Tuesday night unfortunately wasn't much easier than the first night after the surgery. My mom was in so much pain that they kept giving her morphine which kept making her sick. Vicious maddening cycle.
The nurses at Saint John's were amazing both nights. Talk about unsung heroes. But it's important to note they were mostly amazing because I kindly but forcibly demanded that they be. If I wasn't there with my mom, they just wouldn't have been as attentive or known exactly when she needed something. She would have thrown up on herself all night, writhing in pain. She would have been like other patients moaning for help in the darkness.

Wednesday morning finally came (never been more thrilled to see the sun rise) and we spent most of the day quietly awaiting her surgeon's arrival. Her general doctor had given the OK for my mom to go home so it was up to Dr. Kelly to look at the incision and make the call. Thankfully, he removed her bandage and tested some motor skills and said she was progressing amazingly well.
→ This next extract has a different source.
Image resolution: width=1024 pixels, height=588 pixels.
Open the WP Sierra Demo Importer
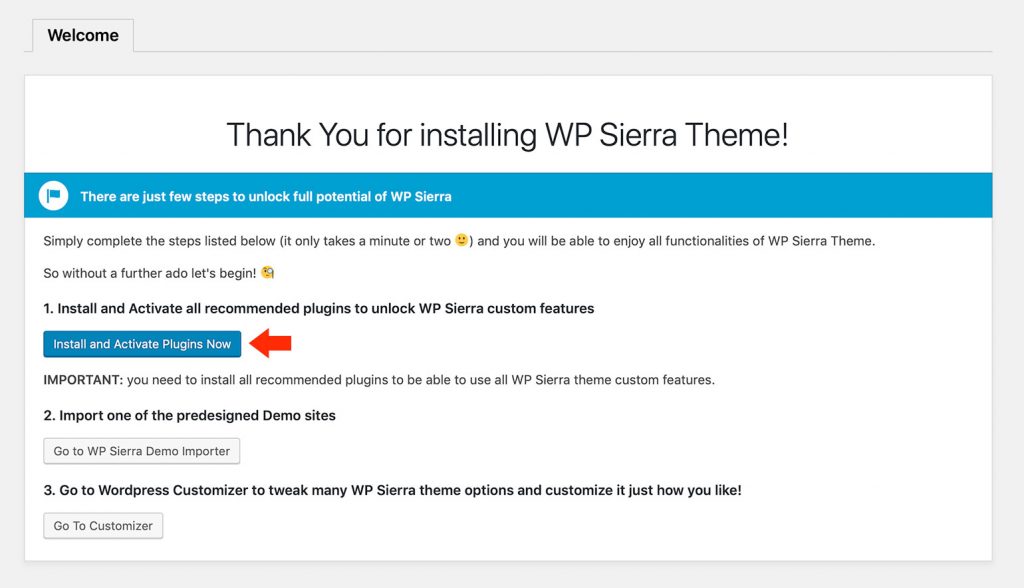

She was discharged and out the door by 5 pm. We'd arrived for her crainiotomy at 5 am on Monday. Isn't that bananas?






















































































We've been home for almost a week now and her recovery is coming along, slowly but surely. She can't walk too fast but she can sure eat fast. We've been doing quite a bit of soup and oatmeal snarfing along with watching DVDs, online shopping and napping. She's been telling me stories from her childhood and we've been making plans for the future.







I'm still processing everything that's happened, hope to write about it all more eloquently in the near future but just wanted to share a quick update with you - friends and strangers alike. Wanted to let you all know that this Christmas my mother and I are grateful for the support you've all given us over the past year. Thank you and kiss you and happy holidays to you and your family.